Depuis décembre, les deux principaux clients de GM&S, les constructeurs PSA et Renault, évoquaient un volume de commandes annuel à hauteur de 16 à 17 millions d’euros pour 2017, ce qui permettait de maintenir, selon les estimations et si un repreneur se manifestait, l’équivalent d’une centaine d’emplois dans la Creuse. Inacceptable pour les salariés et syndicats, qui accusaient les constructeurs de s’être "désengagés en diminuant progressivement la charge de travail depuis plusieurs années", aboutissant à cette situation de crise.

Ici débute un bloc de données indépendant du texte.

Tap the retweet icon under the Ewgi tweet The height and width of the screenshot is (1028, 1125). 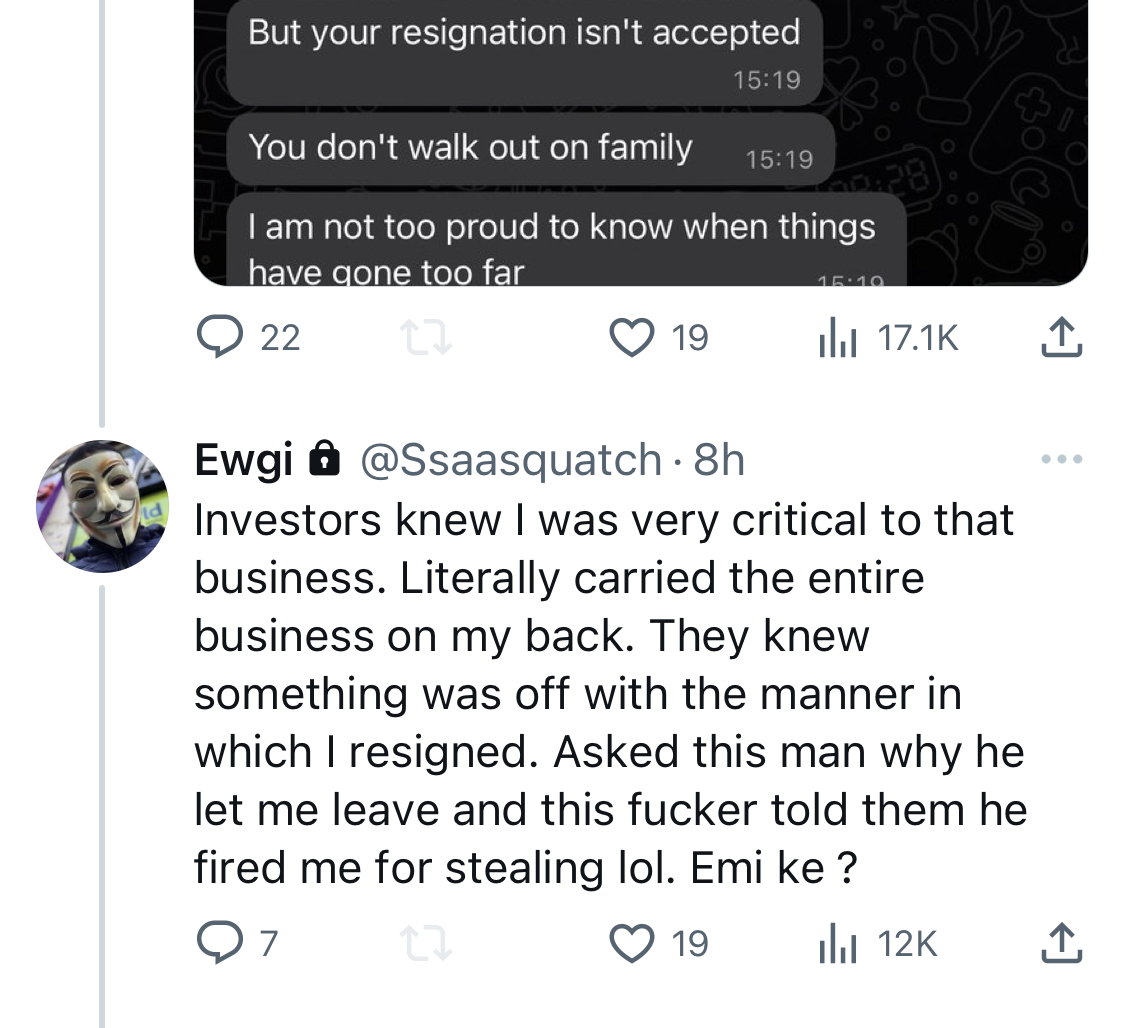point(425,943)
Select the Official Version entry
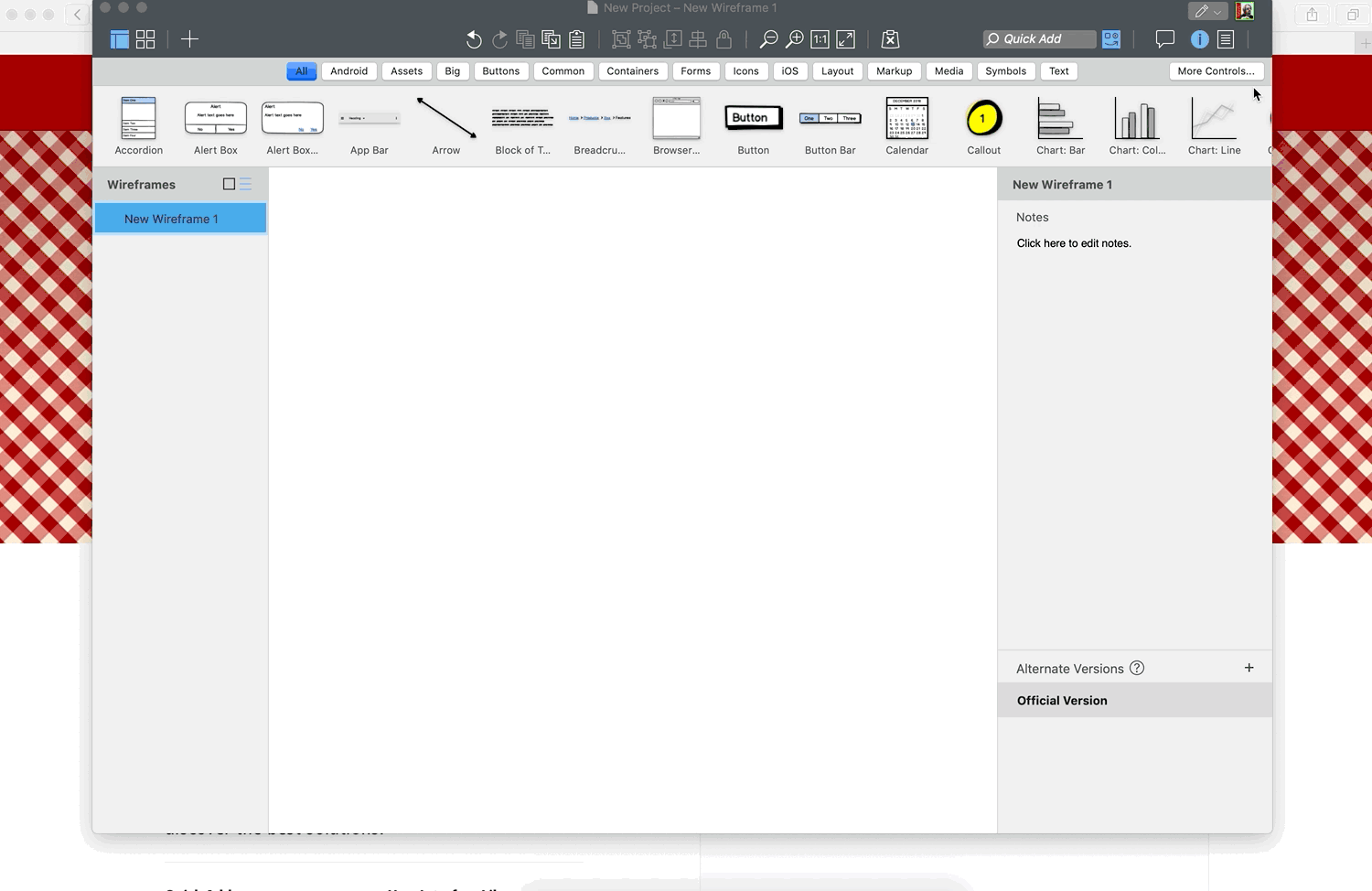Screen dimensions: 1372x891 [1062, 701]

"Il nous faudrait 40 millions d'euros de chiffre d'affaires, ce qui représente moins de 1% du chiffre d'affaires de l'emboutissage en France. Cela donnerait des perspectives à un éventuel repreneur. Notre volonté n'est pas de nuire à ces deux constructeurs, mais d'avoir du travail. Nous avons le sentiment qu'une déroute est planifiée pour aboutir à la fermeture de notre usine"déplorait en avril dernier Vincent Labrousse, délégué CGT. Dimanche, Vincent Labrousse a souligné que la décision de PSA et Renault était un"signe encourageant" de nature à rassurer un éventuel repreneur, mais a réaffirmé que "les menaces sur l'avenir de l'entreprise ne sont pas levées".

Gagner en compétitivité

Car l'usine doit toujours "adapter son organisation afin de gagner davantage en compétitivité", a rappelé le ministère de l'Economie dans son communiqué. Depuis plusieurs années, la détérioration de la compétitivité de l'usine de La Souterraine s'est combinée avec la multiplication des repreneurs. En 2008, l’usine a connu son premier redressement judiciaire depuis le début des années 2000. Elle est finalement reprise un an plus tard par le groupe Altia. Les commandes et le chiffre d’affaires connaissent alors une belle progression. Mais la joie est de courte durée. Cinq ans plus tard, en 2014, GM&S Industry est placé en redressement judiciaire par le tribunal de commerce, pour la deuxième fois. C’est un entrepreneur italien, Gianpiero Colla, qui verra son offre validée par le tribunal.

De multiples repreneurs

Le groupe français GMD s'est manifesté, en vain. Pour trois euros symboliques, Gianpiero Colla s’offre l’usine. Aidé par PSA et les pouvoirs publics, il promet investissements et nouveaux marchés. Mais il quitte finalement les lieux après y avoir empoché presqu’un million d’euros de crédit d’impôt pour la compétitivité et l’emploi (CICE), rappelle le journal La MontagneSous son contrôle, le chiffre d’affaires a fini de se réduire comme peau de chagrin. Des emplois ont été supprimés. Les clients Plastic Omnium et Renault ont de leur côté réduit la voilure en diversifiant leur portefeuille de sous-traitants.

Le tribunal de commerce de Poitiers devrait examiner mardi 23 mai lors d’une nouvelle audience l’avenir de ce site spécialisé dans l’emboutissage et l’assemblage de pièces pour l’industrie automobile, qui représente le deuxième employeur privé de la Creuse. Selon les représentants des salariés, GMD serait à nouveau intéressé. Ils espèrent obtenir du tribunal un prolongement de la période d'observation.